═══ GIVEN ENTRIES ═══
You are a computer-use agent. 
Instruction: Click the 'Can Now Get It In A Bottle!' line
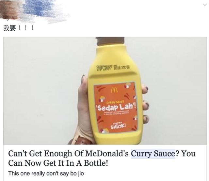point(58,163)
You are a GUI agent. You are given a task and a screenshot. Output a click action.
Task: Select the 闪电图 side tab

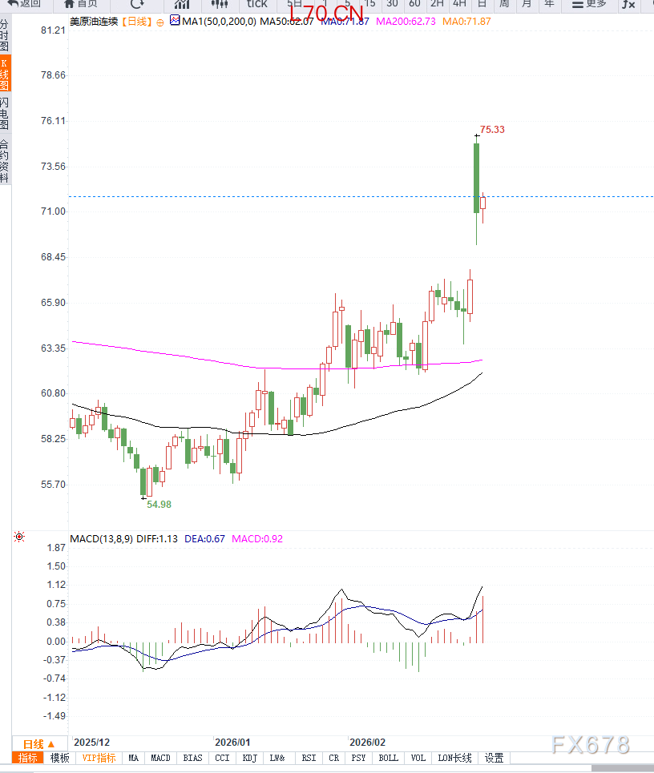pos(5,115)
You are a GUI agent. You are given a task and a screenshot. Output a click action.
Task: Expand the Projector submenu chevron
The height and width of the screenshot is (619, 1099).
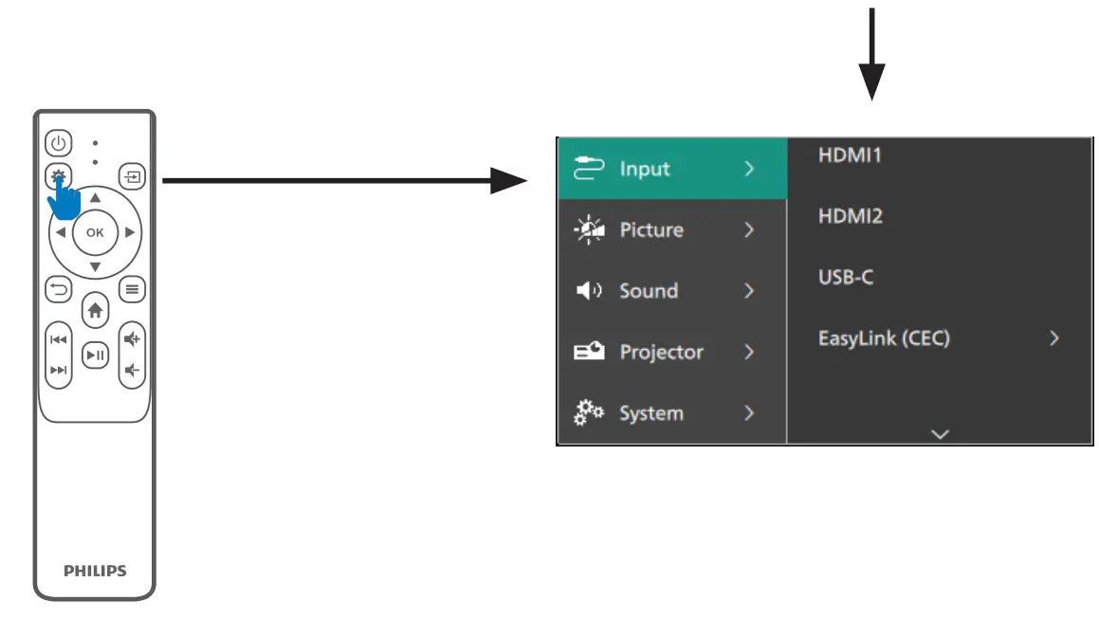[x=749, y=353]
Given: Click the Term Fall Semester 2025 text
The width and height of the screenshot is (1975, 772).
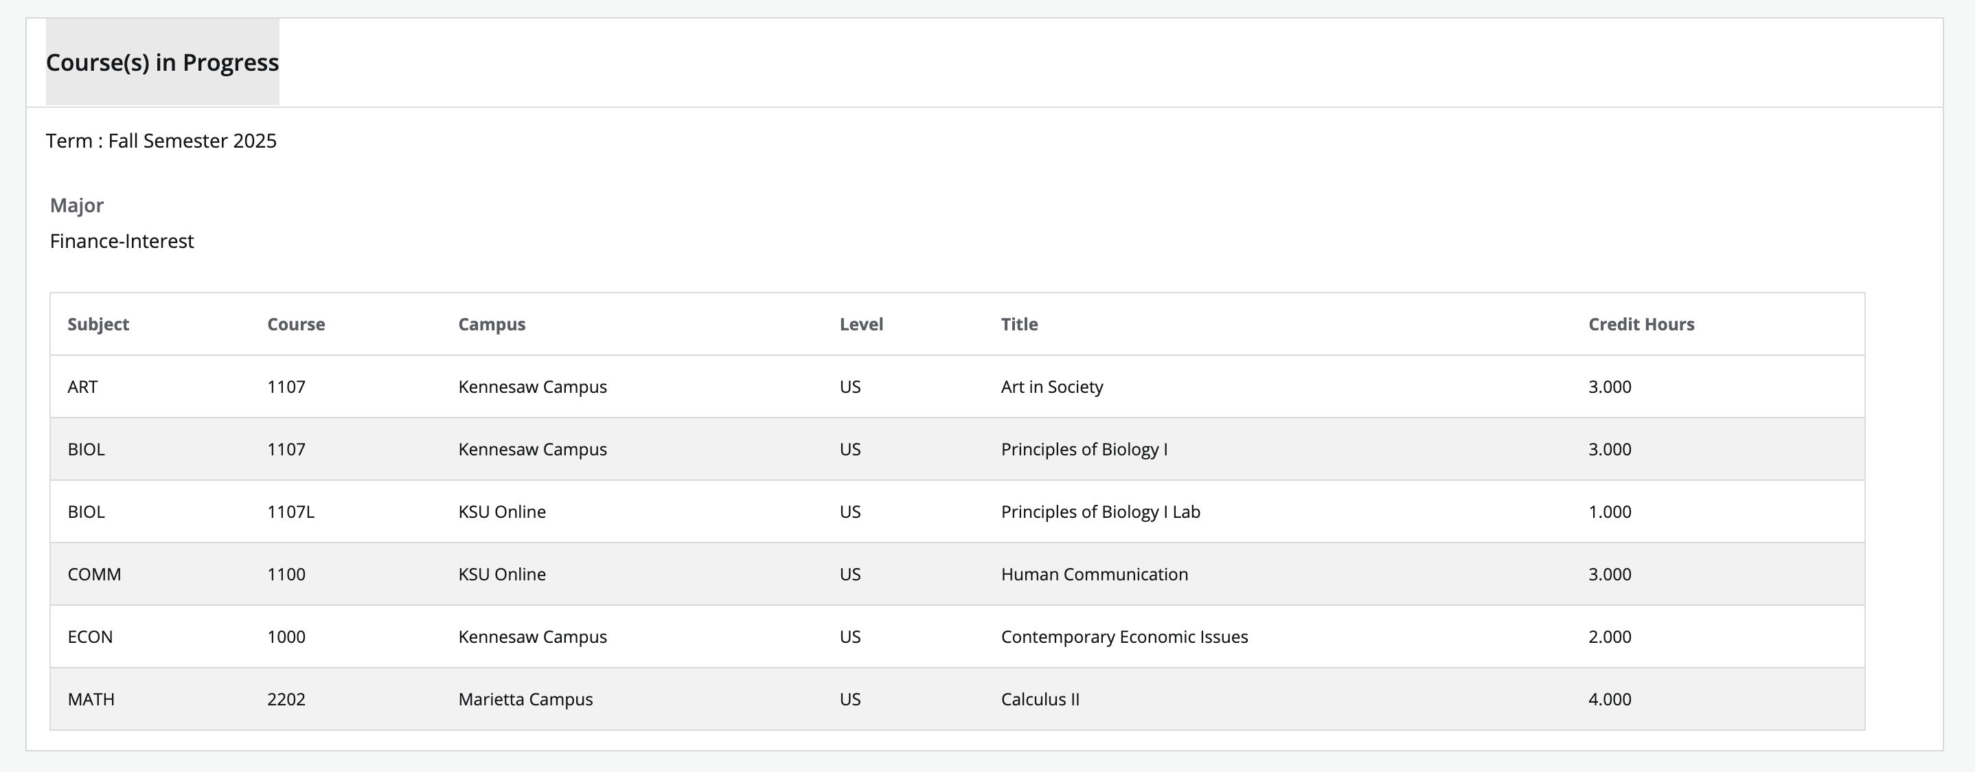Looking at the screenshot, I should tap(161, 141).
═══
═══ GIVEN ENTRIES ═══
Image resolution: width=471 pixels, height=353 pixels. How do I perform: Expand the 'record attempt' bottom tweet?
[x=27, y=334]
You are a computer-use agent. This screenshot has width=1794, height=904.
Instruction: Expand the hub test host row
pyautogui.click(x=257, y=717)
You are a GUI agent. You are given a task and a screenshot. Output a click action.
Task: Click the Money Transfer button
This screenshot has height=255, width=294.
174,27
═══
- [WORK TO BE COMPLETED]: Which of the lines above hold the word "computer"? Copy each one.

- [EXPECTED ANSWER]:
You are a computer-use agent. 
You are a computer-use agent. This screenshot has width=1794, height=904.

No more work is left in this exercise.